• **Activity**:
Using the records that follow, count the lines containing the word "text" and give that number only.
——————
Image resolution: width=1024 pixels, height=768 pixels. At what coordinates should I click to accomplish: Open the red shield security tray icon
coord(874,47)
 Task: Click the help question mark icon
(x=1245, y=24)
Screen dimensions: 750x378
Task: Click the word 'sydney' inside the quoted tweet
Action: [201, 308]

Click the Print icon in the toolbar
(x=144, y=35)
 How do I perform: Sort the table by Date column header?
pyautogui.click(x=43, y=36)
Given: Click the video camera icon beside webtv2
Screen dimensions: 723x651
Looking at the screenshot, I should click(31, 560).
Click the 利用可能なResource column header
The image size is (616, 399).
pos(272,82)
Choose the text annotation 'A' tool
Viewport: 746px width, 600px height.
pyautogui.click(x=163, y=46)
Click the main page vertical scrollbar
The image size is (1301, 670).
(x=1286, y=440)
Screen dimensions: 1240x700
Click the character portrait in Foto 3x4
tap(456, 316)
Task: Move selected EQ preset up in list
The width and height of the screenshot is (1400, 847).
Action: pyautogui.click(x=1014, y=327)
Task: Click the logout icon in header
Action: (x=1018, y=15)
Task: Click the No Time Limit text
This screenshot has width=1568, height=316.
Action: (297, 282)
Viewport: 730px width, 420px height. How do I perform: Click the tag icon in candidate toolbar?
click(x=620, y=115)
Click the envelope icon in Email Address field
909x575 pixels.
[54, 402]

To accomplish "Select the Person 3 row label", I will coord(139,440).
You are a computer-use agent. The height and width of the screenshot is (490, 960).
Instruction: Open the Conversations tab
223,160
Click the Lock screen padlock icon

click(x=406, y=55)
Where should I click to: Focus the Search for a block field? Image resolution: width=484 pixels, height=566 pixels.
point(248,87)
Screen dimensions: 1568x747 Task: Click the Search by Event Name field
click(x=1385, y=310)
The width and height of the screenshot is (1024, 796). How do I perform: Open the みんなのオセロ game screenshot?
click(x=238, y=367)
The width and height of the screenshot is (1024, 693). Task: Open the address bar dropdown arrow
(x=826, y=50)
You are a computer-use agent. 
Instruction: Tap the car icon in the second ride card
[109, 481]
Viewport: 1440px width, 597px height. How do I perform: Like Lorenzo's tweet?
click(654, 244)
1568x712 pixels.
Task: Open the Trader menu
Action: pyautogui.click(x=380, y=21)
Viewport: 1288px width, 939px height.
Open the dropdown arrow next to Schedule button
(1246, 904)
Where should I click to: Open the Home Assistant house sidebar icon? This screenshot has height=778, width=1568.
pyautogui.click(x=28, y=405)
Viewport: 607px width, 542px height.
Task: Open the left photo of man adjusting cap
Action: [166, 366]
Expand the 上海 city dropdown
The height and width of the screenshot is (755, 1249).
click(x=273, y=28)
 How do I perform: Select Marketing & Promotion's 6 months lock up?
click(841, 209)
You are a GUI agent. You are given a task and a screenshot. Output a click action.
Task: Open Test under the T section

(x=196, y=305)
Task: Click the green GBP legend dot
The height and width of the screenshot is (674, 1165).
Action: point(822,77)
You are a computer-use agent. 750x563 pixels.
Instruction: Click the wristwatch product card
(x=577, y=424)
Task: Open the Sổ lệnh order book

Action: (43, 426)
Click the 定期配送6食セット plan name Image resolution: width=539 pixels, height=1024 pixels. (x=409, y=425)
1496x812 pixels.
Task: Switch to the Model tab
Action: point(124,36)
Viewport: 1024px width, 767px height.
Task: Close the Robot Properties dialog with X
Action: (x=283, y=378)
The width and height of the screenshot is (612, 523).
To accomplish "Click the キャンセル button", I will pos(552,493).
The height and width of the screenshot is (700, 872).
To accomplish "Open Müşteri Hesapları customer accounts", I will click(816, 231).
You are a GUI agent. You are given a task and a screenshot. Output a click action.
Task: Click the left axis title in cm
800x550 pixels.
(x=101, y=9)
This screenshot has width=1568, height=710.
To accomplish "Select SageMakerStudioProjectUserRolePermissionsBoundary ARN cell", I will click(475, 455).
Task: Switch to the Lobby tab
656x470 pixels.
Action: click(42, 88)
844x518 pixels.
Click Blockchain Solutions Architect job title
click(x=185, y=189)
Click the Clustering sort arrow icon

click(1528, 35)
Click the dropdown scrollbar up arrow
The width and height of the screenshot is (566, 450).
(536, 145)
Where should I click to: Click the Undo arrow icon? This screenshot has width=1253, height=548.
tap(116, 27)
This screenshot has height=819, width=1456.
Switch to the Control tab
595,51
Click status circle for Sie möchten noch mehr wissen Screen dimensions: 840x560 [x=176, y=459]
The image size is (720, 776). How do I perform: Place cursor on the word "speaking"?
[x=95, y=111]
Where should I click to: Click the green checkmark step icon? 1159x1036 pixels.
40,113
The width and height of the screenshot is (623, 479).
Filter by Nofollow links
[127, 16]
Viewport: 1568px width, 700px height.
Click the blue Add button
——————
• **Answer space**:
2